### REQUIRED ACTION
Return all the lines below in which the string "clock" appears.

──────── DATASET CONTENT

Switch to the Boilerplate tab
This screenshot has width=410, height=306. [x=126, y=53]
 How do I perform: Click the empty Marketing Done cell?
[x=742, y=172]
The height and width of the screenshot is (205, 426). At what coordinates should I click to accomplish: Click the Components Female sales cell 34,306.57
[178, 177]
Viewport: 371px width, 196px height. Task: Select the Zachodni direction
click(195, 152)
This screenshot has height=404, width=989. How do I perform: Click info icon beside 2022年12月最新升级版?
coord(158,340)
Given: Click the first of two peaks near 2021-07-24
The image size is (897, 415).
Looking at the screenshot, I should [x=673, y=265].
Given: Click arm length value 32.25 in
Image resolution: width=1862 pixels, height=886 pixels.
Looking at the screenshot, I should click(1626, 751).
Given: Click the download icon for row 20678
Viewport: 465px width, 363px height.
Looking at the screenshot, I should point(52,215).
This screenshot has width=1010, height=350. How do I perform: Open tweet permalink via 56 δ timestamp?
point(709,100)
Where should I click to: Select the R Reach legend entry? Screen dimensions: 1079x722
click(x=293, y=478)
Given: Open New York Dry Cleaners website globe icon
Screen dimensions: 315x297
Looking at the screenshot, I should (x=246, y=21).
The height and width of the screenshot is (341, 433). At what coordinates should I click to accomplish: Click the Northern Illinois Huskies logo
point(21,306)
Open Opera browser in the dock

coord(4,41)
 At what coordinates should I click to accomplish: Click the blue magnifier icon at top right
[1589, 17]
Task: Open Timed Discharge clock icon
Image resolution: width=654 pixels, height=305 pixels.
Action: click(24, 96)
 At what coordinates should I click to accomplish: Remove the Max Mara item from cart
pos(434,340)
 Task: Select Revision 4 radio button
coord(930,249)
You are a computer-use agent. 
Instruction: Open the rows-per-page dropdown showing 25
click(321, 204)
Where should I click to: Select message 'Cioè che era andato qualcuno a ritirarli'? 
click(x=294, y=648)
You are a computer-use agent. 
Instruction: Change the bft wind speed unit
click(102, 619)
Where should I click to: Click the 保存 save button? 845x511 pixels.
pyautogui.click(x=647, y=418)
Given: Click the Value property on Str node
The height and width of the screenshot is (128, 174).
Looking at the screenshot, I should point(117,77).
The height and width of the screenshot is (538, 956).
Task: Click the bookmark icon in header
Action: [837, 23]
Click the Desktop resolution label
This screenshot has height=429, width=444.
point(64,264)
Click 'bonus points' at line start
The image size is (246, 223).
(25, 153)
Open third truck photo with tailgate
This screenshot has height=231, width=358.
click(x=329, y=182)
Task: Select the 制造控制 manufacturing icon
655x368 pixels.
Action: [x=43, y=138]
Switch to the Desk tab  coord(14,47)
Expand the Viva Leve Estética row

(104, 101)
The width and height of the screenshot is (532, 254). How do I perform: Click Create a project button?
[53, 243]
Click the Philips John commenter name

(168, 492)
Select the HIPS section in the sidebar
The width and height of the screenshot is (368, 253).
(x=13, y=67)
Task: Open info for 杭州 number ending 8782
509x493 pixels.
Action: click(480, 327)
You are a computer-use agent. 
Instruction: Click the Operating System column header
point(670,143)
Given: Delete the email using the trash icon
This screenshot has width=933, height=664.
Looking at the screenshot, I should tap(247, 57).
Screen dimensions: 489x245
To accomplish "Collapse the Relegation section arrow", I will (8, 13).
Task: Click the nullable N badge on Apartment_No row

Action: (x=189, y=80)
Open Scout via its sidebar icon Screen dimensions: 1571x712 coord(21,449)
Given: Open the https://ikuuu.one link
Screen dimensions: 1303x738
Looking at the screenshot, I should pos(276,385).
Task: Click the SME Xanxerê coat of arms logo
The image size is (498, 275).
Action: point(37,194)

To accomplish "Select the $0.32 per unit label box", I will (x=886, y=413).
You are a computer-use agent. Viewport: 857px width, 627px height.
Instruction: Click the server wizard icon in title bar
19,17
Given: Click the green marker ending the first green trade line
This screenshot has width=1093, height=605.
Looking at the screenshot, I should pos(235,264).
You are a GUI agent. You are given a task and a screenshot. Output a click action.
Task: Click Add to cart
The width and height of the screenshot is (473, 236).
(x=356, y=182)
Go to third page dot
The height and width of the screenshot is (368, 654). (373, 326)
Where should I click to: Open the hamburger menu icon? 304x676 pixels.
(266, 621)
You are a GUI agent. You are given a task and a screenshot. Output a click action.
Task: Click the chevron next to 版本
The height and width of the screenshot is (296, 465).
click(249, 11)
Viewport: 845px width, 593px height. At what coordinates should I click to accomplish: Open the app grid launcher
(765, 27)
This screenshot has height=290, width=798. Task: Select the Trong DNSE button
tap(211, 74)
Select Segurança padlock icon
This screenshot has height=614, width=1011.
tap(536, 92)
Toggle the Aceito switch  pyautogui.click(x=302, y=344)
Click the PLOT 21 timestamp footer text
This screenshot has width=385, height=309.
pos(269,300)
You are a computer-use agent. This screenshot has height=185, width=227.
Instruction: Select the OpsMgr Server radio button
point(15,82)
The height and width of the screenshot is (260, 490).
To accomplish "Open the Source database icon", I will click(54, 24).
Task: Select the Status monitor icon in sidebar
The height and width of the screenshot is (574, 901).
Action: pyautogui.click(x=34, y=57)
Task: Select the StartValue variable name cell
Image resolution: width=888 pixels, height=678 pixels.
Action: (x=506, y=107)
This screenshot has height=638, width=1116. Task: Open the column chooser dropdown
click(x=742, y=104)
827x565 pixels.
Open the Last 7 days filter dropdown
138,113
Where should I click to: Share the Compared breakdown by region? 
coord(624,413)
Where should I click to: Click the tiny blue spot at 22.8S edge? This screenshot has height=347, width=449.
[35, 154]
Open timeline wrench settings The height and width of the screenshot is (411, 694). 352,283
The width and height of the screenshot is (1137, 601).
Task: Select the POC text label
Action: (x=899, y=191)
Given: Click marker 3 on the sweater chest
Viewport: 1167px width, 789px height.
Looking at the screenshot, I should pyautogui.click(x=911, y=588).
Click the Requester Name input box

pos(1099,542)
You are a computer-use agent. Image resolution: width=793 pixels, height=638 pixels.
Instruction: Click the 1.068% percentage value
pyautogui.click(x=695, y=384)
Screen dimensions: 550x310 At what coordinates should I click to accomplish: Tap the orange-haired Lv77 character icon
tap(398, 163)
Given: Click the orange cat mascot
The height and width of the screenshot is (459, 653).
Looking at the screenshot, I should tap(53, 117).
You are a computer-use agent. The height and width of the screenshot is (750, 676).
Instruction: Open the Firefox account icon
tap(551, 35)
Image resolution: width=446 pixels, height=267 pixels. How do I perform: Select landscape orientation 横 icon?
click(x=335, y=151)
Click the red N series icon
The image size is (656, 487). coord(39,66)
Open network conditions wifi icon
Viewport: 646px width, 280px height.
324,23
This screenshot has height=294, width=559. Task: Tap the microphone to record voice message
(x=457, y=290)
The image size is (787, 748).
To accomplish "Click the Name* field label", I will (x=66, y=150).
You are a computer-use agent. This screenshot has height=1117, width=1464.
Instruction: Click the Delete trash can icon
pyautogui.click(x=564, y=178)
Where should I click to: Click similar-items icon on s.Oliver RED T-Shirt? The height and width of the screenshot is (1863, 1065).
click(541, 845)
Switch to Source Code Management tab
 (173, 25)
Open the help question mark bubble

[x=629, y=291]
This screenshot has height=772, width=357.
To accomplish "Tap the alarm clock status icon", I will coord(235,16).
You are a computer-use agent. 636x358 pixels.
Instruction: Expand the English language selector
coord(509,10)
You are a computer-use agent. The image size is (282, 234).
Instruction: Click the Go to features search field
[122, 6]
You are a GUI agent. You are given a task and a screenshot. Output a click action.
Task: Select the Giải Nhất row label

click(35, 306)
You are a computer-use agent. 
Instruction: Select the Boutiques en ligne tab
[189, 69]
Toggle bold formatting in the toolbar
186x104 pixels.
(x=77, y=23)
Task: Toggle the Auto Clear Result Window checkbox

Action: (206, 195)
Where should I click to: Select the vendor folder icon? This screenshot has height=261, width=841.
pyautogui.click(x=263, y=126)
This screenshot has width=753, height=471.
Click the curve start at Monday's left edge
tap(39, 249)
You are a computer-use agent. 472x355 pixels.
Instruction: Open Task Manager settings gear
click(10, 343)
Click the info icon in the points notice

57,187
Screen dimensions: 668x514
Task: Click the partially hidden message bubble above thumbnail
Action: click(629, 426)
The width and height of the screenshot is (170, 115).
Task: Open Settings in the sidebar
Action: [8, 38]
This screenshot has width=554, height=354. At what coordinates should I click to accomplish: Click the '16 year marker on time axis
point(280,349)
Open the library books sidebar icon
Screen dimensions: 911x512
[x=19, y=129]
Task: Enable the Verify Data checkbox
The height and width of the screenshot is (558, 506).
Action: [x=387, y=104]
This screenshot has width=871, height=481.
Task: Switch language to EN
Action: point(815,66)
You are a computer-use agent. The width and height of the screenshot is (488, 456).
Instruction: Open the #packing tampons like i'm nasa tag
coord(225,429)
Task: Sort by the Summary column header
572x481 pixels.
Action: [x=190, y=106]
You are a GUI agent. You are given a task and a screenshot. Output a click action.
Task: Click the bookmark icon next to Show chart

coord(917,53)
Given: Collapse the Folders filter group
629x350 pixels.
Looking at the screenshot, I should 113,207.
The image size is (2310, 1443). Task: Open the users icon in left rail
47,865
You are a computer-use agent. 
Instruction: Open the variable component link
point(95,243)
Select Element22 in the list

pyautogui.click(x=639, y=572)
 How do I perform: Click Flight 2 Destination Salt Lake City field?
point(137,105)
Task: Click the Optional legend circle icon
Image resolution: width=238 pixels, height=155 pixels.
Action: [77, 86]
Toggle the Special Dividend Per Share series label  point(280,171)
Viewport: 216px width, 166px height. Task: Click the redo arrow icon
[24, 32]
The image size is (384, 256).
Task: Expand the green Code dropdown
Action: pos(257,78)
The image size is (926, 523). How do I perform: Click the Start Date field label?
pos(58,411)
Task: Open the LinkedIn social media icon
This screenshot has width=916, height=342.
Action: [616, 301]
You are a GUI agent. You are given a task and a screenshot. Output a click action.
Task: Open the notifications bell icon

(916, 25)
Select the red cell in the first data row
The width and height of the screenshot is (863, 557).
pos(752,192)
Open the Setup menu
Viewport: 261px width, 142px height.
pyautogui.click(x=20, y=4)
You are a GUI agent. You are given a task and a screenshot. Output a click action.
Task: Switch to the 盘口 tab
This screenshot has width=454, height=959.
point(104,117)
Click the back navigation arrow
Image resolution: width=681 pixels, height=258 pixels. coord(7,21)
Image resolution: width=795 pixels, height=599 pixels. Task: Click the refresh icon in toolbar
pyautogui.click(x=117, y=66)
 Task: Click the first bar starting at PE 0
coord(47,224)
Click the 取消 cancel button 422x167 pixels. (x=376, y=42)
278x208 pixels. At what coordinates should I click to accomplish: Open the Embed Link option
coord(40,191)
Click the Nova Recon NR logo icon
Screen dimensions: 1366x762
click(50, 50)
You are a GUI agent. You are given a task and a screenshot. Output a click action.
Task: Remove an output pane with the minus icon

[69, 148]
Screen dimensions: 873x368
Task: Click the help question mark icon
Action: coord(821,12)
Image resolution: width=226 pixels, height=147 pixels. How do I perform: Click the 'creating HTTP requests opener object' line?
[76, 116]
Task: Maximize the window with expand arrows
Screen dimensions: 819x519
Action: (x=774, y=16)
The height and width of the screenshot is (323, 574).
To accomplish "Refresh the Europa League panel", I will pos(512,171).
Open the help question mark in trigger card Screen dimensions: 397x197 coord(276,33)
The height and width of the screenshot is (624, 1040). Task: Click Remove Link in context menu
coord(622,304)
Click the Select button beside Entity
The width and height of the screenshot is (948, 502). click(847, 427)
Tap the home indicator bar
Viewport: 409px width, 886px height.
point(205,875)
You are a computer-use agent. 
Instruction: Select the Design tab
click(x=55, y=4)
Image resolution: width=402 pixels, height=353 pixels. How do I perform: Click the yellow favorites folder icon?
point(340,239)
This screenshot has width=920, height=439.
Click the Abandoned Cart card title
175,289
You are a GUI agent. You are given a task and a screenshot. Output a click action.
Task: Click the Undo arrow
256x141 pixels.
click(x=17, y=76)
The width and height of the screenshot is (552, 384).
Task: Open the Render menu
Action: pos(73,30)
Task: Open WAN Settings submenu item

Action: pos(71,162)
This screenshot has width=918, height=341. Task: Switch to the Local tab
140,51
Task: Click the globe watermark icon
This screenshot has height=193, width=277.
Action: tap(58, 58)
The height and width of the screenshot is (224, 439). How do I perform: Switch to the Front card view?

────────────────

### RESPONSE AREA
Task: Open Timed Discharge clock icon
To accomplish "Tap the alarm clock status icon", I will coord(235,16).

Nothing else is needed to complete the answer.